Yao-Tai Li is a Senior Lecturer of Sociology in the School of Social Sciences at University of New South Wales, Australia. His research interests include migration, race and ethnicity, contentious politics, and social media. He is the author of Protest Walls: Co-authoring Contentious Repertoires (published by Cambridge University Press, 2025). His work has been published in several scholarly journals including British Journal of Sociology, International Affairs, The China Quarterly, Urban Studies, New Media and Society, International Migration Review, Ethnic and Racial Studies, Global Networks, Social Movement Studies, Information, Communication & Society, Geopolitics, among others.
Lake Lui
Lake Lui is an Associate Professor in the Department of Sociology at National Taiwan University. She is also affiliated with the Taiwan Social Resilience Center at National Taiwan University and the Center for Studies in Demography and Ecology (CSDE) at the University of Washington. Her research explores how global forces such as economic restructuring, migration, and sociocultural changes interact with national policies to shape gender relations and family dynamics in Asia.
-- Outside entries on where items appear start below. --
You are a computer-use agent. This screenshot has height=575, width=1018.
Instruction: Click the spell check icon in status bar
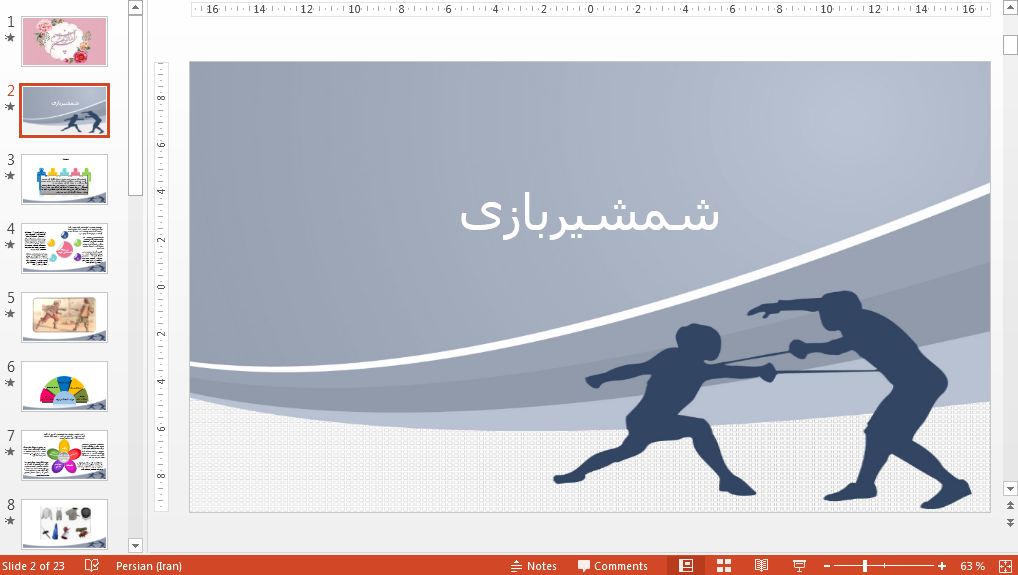click(x=92, y=566)
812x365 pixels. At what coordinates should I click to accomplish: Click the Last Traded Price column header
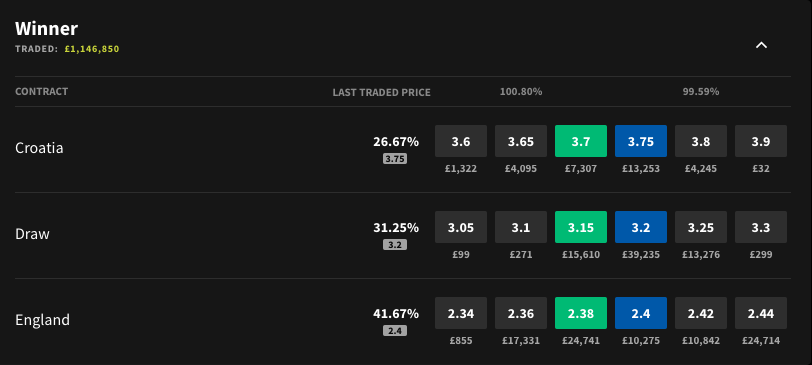[x=382, y=93]
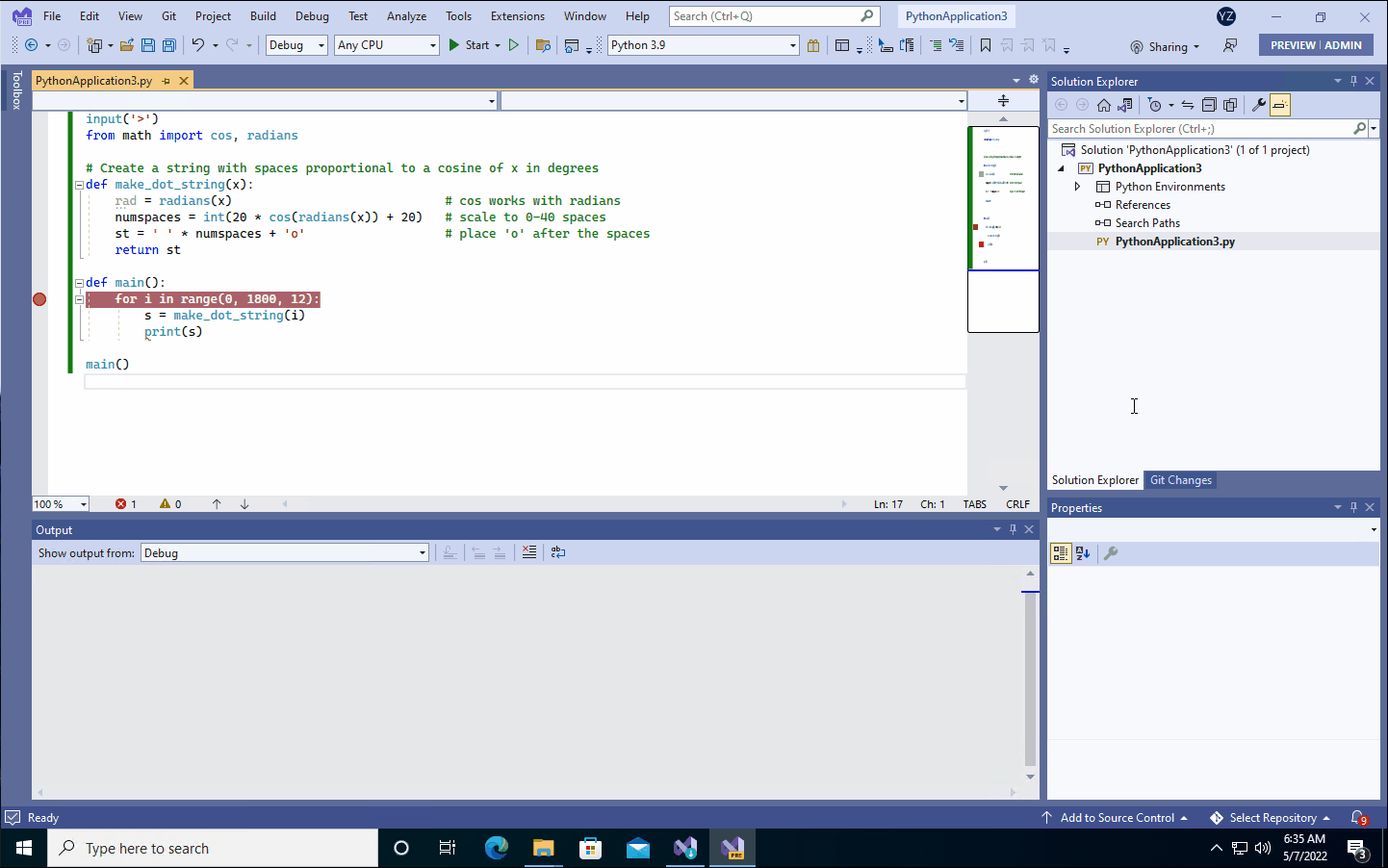Adjust the editor zoom 100% control
Screen dimensions: 1388x868
(60, 503)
Using both qualitative and quantitative methods, she examines marriage formation processes, household dynamics, and fertility decisions. Her recent work investigates the relationships among im/mobilities, political contestations, political repression, and the role of the family in weathering changes. Her major publications have appeared in Social Forces; Sociology; International Migration Review; The Sociological Review; Social Science Research; and Journal of Family Issues. She is also the author of Re-negotiating Gender: Household Division of Labor when She Earns More than He Does (Springer).

Miu Chung Yan

Miu Chung Yan is Professor at the School of Social Work at University of British Columbia (Vancouver). He has led and been involved in numerous research projects on issues related to immigrants and refugees in Canada. Recently he completed two waves of online surveys on HK residents who arrived or returned to Canada after 2015. He also led a qualitative study to examine the settlement and integration pattern of HK residents in Canada, the UK, and Taiwan.